TEXT: Begin

Ten years ago, I was a decade into my teaching career and ready for early retirement. I was cooked. When the word came that our district was planning something new, I leapt (without looking). Then I looked.
What came to pass was the beginning of a grand adventure that was utterly transformative for me. Making the transition to Project Based Learning (PBL) was, at first, cathartic; then it was confusing, frustrating, then cathartic again. I was instantly charged with a new zeal for my work. I became more collaborative as well as a better leader and communicator. I started taking more risks, and began to relish the unknown aspects of daily teaching instead of fearing them. The one change that I didn’t see coming was a shift in my curiosity about assessment.
In New Tech Network schools, grades are weighted according to five categories. At my New Tech high school in Columbus, Indiana, content accounts for 60% of a grade and the other categories (written and oral communication, collaboration, and agency) each garner 10%. With the revelation that we would have weighted categories of grades, my first reaction was, “Why wouldn’t we have weighted grades? How else would we do it?”

TEXT: End
MATERIAL SHOWN: Begin

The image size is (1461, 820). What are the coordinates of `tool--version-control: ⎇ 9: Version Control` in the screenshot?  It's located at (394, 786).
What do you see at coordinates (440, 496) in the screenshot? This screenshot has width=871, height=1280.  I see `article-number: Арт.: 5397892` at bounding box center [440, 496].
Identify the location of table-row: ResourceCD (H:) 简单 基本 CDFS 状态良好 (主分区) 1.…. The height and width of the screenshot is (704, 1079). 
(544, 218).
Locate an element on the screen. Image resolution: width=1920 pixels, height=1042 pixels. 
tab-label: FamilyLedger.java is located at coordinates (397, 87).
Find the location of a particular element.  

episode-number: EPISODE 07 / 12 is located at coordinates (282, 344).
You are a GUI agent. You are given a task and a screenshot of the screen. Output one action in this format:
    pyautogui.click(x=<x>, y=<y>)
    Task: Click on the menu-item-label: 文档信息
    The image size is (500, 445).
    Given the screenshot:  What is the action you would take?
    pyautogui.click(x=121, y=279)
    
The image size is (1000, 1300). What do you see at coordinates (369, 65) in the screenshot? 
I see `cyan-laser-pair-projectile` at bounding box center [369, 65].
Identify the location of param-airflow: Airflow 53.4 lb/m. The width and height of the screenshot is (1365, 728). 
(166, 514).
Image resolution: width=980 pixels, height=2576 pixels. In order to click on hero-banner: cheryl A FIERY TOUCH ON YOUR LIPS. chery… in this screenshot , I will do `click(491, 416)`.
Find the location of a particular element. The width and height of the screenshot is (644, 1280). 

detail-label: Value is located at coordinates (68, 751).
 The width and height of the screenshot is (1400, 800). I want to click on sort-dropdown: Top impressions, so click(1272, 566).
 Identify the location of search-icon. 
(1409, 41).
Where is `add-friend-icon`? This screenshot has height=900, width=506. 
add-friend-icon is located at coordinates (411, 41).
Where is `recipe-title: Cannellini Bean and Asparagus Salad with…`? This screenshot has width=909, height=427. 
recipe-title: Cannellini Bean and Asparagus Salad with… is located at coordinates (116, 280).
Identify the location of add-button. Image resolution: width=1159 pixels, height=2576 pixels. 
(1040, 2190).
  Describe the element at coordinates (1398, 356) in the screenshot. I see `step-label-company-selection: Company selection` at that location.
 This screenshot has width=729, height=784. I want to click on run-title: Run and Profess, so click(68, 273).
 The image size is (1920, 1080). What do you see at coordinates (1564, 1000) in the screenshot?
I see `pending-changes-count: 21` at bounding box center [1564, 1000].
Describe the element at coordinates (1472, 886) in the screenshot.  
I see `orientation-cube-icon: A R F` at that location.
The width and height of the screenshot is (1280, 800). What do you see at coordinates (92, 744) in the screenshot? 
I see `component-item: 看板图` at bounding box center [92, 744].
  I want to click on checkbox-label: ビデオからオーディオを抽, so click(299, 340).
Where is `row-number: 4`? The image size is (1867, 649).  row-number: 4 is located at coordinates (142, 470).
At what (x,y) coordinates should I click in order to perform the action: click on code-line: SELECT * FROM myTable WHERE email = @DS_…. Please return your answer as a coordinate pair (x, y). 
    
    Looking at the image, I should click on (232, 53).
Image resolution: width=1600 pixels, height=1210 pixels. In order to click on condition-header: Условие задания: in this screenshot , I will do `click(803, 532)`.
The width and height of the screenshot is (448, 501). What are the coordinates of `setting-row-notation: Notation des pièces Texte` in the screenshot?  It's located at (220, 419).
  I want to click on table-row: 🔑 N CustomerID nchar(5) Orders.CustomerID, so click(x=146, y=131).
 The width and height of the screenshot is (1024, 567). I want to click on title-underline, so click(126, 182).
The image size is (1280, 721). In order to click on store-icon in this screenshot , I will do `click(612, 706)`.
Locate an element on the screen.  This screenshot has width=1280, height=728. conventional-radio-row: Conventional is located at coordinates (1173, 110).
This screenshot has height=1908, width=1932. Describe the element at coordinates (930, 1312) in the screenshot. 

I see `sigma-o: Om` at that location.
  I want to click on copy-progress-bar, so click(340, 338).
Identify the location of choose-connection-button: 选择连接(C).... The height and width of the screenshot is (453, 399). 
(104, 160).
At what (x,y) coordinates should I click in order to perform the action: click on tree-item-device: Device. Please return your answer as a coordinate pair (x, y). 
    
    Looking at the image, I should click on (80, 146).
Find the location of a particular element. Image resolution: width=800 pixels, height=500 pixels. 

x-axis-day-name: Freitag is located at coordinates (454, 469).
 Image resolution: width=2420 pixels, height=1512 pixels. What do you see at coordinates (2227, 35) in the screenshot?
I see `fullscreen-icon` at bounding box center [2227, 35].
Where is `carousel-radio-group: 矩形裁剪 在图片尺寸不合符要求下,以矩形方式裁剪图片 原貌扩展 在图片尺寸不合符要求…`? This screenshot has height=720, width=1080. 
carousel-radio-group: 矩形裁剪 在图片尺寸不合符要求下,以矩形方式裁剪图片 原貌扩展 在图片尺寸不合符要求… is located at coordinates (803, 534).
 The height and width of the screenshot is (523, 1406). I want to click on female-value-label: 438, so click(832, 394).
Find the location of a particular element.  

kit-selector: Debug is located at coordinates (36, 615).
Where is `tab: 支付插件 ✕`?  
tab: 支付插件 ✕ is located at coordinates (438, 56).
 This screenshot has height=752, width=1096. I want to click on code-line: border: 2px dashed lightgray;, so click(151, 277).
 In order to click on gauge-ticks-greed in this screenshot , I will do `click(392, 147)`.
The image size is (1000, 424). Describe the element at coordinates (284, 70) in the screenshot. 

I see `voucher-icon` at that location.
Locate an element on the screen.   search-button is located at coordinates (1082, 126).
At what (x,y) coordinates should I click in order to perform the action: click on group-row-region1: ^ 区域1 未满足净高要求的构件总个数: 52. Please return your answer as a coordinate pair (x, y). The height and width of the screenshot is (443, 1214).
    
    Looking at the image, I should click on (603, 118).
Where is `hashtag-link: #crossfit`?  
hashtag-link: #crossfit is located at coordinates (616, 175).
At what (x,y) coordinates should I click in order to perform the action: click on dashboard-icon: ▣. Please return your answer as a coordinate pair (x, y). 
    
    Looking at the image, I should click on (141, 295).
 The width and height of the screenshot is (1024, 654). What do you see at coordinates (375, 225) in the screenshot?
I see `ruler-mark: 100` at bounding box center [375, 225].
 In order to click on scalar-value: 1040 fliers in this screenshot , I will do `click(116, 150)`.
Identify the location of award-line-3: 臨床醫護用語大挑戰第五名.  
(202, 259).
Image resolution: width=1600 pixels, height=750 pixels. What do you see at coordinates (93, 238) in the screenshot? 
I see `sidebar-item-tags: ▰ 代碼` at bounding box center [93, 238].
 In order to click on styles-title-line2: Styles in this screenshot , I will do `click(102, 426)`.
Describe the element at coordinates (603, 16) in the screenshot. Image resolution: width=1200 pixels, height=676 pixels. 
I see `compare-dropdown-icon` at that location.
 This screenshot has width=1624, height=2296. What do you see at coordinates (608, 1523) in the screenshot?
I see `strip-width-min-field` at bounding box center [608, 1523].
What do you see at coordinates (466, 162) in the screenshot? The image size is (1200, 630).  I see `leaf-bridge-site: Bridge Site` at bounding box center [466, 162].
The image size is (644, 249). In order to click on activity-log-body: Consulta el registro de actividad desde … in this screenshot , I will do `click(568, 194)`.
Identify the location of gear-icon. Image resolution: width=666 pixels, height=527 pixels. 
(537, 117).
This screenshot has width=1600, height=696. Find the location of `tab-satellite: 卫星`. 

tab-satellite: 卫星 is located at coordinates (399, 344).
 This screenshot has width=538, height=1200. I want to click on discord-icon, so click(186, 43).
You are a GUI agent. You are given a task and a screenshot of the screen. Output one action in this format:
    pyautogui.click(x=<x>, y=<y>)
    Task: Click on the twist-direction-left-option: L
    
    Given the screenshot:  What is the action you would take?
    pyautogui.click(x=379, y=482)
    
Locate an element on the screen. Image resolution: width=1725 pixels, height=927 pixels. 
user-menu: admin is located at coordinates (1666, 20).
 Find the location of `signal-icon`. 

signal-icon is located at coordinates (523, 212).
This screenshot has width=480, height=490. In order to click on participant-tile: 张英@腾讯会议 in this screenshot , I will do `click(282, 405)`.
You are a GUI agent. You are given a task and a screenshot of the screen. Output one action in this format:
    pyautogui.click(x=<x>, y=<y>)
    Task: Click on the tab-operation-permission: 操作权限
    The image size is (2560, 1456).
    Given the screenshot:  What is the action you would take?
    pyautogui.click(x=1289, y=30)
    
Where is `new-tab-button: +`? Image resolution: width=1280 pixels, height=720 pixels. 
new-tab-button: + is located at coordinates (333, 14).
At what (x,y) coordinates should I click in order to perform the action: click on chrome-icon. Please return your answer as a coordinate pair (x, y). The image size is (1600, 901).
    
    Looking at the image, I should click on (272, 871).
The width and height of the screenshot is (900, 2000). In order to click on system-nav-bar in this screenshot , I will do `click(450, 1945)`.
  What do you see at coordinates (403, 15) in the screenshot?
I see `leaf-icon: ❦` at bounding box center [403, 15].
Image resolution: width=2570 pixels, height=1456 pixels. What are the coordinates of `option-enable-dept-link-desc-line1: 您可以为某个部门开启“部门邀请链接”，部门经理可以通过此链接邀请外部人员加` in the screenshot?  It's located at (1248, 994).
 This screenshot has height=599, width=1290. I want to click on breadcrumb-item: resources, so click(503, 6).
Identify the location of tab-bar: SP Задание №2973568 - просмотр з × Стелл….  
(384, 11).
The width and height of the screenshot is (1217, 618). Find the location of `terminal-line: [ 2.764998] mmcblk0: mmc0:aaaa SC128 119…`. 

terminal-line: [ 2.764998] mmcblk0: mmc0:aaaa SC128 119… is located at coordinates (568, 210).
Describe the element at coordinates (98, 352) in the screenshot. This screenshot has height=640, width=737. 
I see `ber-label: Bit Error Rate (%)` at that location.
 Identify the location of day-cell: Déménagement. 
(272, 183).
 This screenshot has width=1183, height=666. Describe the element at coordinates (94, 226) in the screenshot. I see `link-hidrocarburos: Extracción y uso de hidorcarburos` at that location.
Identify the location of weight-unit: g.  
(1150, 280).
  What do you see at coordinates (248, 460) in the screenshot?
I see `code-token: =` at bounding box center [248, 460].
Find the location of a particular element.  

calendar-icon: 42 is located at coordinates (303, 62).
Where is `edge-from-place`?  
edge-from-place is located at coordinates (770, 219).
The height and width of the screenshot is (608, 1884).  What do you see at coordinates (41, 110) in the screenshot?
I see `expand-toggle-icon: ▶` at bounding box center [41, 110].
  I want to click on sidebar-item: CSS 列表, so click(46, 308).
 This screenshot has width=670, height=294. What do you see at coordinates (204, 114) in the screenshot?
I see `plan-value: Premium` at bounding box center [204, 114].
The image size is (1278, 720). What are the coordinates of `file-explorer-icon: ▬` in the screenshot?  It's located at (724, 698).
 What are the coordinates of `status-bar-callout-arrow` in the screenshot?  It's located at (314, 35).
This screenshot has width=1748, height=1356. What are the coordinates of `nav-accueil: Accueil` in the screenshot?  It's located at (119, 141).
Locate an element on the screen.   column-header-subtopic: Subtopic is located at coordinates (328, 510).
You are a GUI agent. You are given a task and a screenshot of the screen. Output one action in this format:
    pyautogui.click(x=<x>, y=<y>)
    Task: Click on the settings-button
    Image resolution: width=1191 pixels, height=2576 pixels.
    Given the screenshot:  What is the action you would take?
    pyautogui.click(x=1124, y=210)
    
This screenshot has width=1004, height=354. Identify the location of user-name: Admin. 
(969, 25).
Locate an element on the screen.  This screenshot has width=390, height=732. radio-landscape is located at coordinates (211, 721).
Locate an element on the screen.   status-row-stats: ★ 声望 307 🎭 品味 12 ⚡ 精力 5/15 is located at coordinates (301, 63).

MATERIAL SHOWN: End

-- PROBLEM DESCRIPTION --
Continue the essay on Project Based Learning and weighted grading from the point where it stops.

-- EXERCISE OUTPUT --
Earlier in my career, my daily grading process amounted to little more than trading beans; on any given day, points were given or taken away for arbitrary reasons. Points equated to the number of blanks filled in or correct guesses made. I knew none of it mattered, so I used to allow my students to do as much extra credit as they wanted. I actually didn’t care what grade they got, because I didn’t believe in the system (or my ability to wield it accurately.)
Perhaps I sensed a tremor from the other side of the educational spectrum—the workforce. The business community knows what they want in their employees: work ethic, the ability to communicate and function as a team, flexible thinking, etc. In Napa, California, business leaders were dissatisfied with the workforce skills their employees were bringing with them out of high school. They wanted more, but just weren’t sure how to articulate what that looked like in school. From that gap, Napa New Tech High School—and eventually the New Tech Network of schools—was born. Our schools use PBL in almost every class in order to immerse students in authentic learning and the mastery of workforce skills. Today, a typical graduating student has presented his or her project work more than 100 times, many of them in front of community members, business professionals, and civic leaders.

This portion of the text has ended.